High-quality Image Dehazing with Diffusion Model

TL;DR

DehazeDDPM tackles dehazing in dense-haze scenarios by embedding physics into a conditional diffusion framework. It splits the task into two stages: a physics-guided stage that estimates $trmap$, $J$, and $A$ under the Atmospheric Scattering Model $I(x)=J(x)t(x)+A(1-t(x))$, followed by a diffusion-based refinement conditioned on $J$ and $trmap$ to recover heavily information-lost regions. Key innovations include Fog-aware and Distribution-closer Conditions, Confidence-guided Dynamic Fusion, and a frequency-prior loss that emphasizes high-frequency restoration, along with EMA-based color stabilization. Extensive experiments on synthetic and real hazy datasets show state-of-the-art perceptual and distortion metrics, with improved generalization to natural hazy images, indicating practical impact for surveillance, autonomous driving, and outdoor imaging in adverse weather.

Abstract

Image dehazing is quite challenging in dense-haze scenarios, where quite less original information remains in the hazy image.

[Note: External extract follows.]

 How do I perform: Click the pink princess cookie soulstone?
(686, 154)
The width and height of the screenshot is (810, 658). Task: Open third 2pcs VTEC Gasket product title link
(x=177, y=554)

Though previous methods have made marvelous progress, they still suffer from information loss in content and color in dense-haze scenarios. The recently emerged Denoising Diffusion Probabilistic Model (DDPM) exhibits strong generation ability, showing potential for solving this problem. However, DDPM fails to consider the physics property of dehazing task, limiting its information completion capacity. In this work, we propose DehazeDDPM: A DDPM-based and physics-aware image dehazing framework that applies to complex hazy scenarios. Specifically, DehazeDDPM works in two stages. The former stage physically models the dehazing task with the Atmospheric Scattering Model (ASM), pulling the distribution closer to the clear data and endowing DehazeDDPM with fog-aware ability. The latter stage exploits the strong generation ability of DDPM to compensate for the haze-induced huge information loss, by working in conjunction with the physical modelling. Extensive experiments demonstrate that our method attains state-of-the-art performance on both synthetic and real-world hazy datasets.

Figures (15)

• Figure 1: The visual examples of dehazing results were sampled from real-world hazy images. The second to fourth columns show the results of Dehamer guo2022image, our first-stage, and our DehazeDDPM, respectively. Our method demonstrates unprecedented perceptual quality on the challenging real-world datasets.
• Figure 2: Statistics illustration of the haze-induced information loss, including t-SNE clustering van2008visualizing, distribution distance, histogram, gradient, entropy, and standard deviation. The dense haze causes massive information loss in content and color.
• Figure 3: Thumbnail of main idea. Most previous image dehazing methods learn the mapping from hazy to clear images. Our method memorizes the data distribution of clear images by introducing conditional DDPM into image dehazing.
• Figure 4: Overview structure of the proposed DehazeDDPM. DehazeDDPM works in two stages. In the former stage, the physical modelling network generates $J$, $trmap$, and $A$, governed by the underlying SAM physics. For the latter stage, the Fog-aware and Distribution-closer Conditions (FDC) endows the DehazeDDPM with fog-aware ability and pulls the distribution closer to the clear data. The Confidence-guided Dynamic Fusion (CDF) leverages the transmission map as confidence map to incorporate the well restored region of the first stage into the second stage, mitigating the learning difficulty of DDPM for image dehazing.
• Figure 5: Different components of the first stage. The three rows are respectively sampled from SOTS li2018benchmarking, Dense-Haze Dense-Haze_2019, and NH-HAZE ancuti2020nh datasets. The estimated $trmap$ perfectly reflects the density of the fog, where the darker region denotes denser fog.